Argonne researchers Anand Bhattacharya (left) and Tiffany Santos flank the molecular beam epitaxy instrument, designed to craft materials with close to atomic precision.

"This is the dawn of a new era of materials discovery and synthesis," said Anand Bhattacharya, an Argonne physicist who designed the instrument. "In the right hands, it can really change materials science. In principle, the materials we might be able to make are limited only by our imagination."

Based at Argonne's Center for Nanoscale Materials, the instrument recently became available to scientists around the world who submit proposals for time on the machine. Tiffany Santos, an Argonne scientist who heads the user science activities, says the dozen studies in progress so far have examined everything from catalysis to superconductivity.

For example, Santos and colleagues are working to create materials whose magnetic properties can be controlled with an electric field.

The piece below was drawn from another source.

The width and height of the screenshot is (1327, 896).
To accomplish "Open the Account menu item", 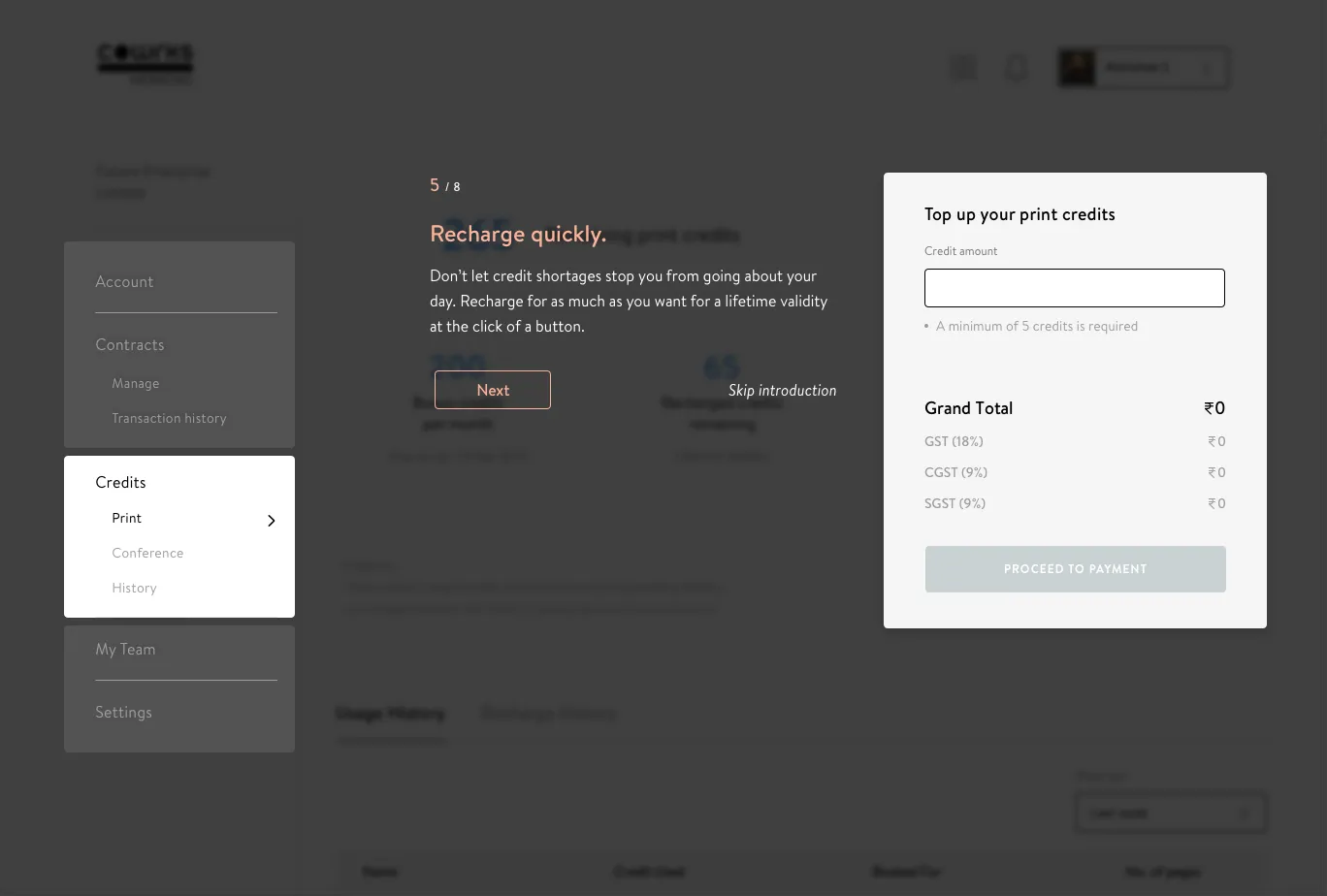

Today's computers and other digital devices store data on hard disk drives and memory cards, components of which need to be controlled with a magnetic field. "That's slow and also wastes energy," Santos said. "When a computer is off, it needs a long bootup time when you turn it back on because its capacitors need to be charged up to restore memory."

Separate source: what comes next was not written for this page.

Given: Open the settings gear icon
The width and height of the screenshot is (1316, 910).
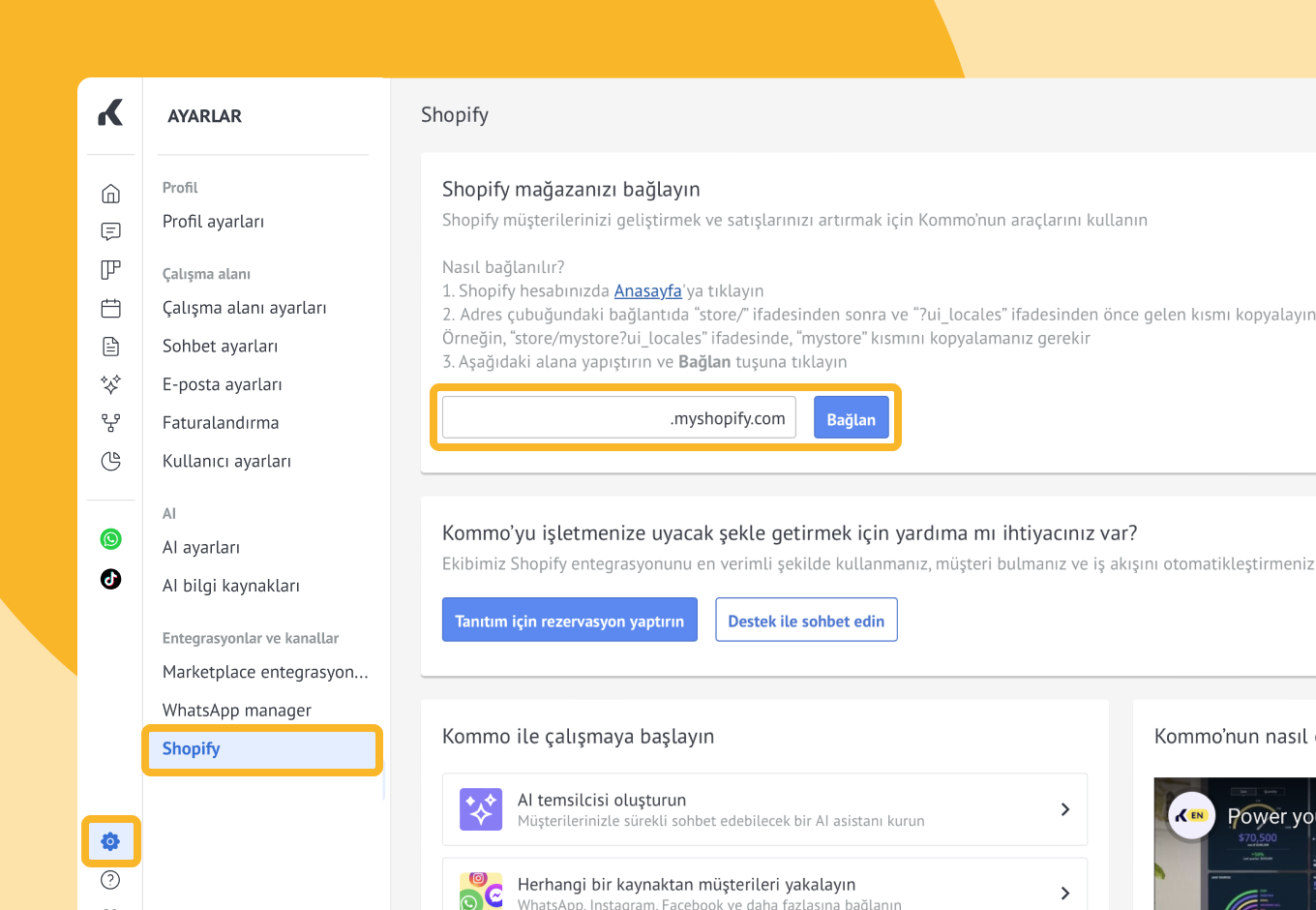Looking at the screenshot, I should 111,841.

The ultimate goal is to perfect a system of nonvolatile memory; that is, a system where the data remain stored even while the device is turned off. "We could do this by using an electrical field to control the magnets," Santos explained, "which is more local than a magnetic field, and it would also allow us to make devices smaller and more efficient.

"It would be a huge breakthrough to eliminate the magnetic field," Santos said. "That would all but eliminate boot-up time, and the device would also consume less energy—we'd eliminate the heat load from wasted energy to charge capacitors."

Creating materials that would function in new ways is why the molecular beam epitaxy instrument was designed. The machine can fashion superlattices, or layers of materials with atomically sharp interfaces. It can also create high-quality films that maintain the crystalline structure that lends materials their unique properties.

"Layering allows you to look for new properties; making sharp interfaces between the different layers allows them to influence each other in unique ways," Santos said.

The device is ringed with canisters, each containing different pure metals that can be heated to more than 2,500 degrees Fahrenheit—so hot they actually evaporate. The beam of evaporated metal atoms shoots into a central chamber under an ultra-high vacuum. There it meets beams of different metals, hits a substrate and reacts with oxygen to form a compound in perfectly structured crystalline layers. Then the scientists can repeat the process to add more layers.

Argonne's machine is also unique in its use of ozone (O3) to react with the metals, rather than pure oxygen (O2). "Ozone is more reactive, which means that it bonds more readily with the metals," Santos explained. "This leaves fewer defects in the finished compound."

Because it's such a new field, designing custom materials takes theoretical work and a little finesse, the scientists say. "Like any good cook will tell you, you can have the best-stocked pantry," said Bhattacharya, "but the best cooks will choose the simplest ingredients and come out with something that is spectacular."